As telcos in general may not be too famous in terms of customer service quality, I did not expect it to be easy.  But what happened was far beyond my imagination:

The first trial (phone, eMail) did not have any effect.
After the second trial, my contract had been changed, add-ons were not cancelled, bank account information was not changed, invoice adress was not changed.

Next attempt: they still cash my bank account with a rising amount of money. But I don´t get any invoices any more. When I phone them, they cannot trace any changes in their CRM database Everything up to now seems to have reached at some wrong place. They then sent me a form by post where I have to apply for bank account and invoice address change. Several days after I did so, I received a written confirmation to my private address, that

• They do not have a mobile phone contract under my customer number
• I signed the mobile phone contract in August 2003
• My bank information is (private bank account)
• My invoice address is (private address)

They enclosed a photocopy of my non-existent contract which they say was dated August 2003, but in fact contains August 1996 as contracting date. This photocopy is the only piece of correct information I received. Which does not help me too much, as I have it myself.

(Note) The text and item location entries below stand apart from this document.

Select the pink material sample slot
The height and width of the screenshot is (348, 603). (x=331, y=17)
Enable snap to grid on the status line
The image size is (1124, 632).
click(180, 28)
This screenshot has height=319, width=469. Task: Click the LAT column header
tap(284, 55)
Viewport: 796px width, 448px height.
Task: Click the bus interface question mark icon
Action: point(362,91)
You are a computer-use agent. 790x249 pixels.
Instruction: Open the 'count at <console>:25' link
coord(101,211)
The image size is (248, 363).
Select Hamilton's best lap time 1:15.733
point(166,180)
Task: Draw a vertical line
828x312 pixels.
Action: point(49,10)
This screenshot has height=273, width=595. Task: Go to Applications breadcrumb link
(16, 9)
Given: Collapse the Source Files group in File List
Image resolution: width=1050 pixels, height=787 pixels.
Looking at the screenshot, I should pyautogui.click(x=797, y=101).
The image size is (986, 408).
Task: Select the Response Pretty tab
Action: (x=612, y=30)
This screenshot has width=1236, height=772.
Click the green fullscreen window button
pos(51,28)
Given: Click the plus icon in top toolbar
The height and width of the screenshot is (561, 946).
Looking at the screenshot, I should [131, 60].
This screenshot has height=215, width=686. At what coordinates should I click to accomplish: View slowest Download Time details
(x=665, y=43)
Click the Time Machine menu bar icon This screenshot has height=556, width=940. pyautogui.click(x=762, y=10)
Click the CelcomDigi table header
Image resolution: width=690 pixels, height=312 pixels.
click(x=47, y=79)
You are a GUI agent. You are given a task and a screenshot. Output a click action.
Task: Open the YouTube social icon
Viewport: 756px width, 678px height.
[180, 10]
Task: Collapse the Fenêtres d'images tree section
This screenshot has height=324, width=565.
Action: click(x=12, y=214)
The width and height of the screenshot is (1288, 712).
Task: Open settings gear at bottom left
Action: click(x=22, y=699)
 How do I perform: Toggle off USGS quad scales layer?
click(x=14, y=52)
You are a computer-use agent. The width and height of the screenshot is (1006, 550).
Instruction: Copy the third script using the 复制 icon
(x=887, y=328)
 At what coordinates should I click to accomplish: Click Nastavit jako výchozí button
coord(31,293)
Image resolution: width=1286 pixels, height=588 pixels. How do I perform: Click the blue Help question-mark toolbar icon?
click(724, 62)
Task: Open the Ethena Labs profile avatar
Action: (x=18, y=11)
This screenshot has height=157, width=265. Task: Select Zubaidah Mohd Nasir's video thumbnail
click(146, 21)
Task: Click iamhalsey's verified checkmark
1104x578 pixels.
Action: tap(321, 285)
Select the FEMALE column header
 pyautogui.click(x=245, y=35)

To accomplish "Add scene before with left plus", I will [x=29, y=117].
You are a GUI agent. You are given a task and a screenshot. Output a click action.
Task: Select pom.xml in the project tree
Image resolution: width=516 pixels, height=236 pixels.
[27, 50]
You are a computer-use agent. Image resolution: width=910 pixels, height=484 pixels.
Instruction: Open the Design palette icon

Today I received a call from a person from Vodafone service or telemarketing (I don´t know, and I don´t care anymore) who tried to explain, why invoices do not reach me anymore. The person phoning me did not know, that bank account information and invoice address had changed or should have been changed. Nor did that person know anything about contract changes. He then said, that he will call Vodafone and ask about the status. Hä?

I hope for the future of that company, that I am a grand exception.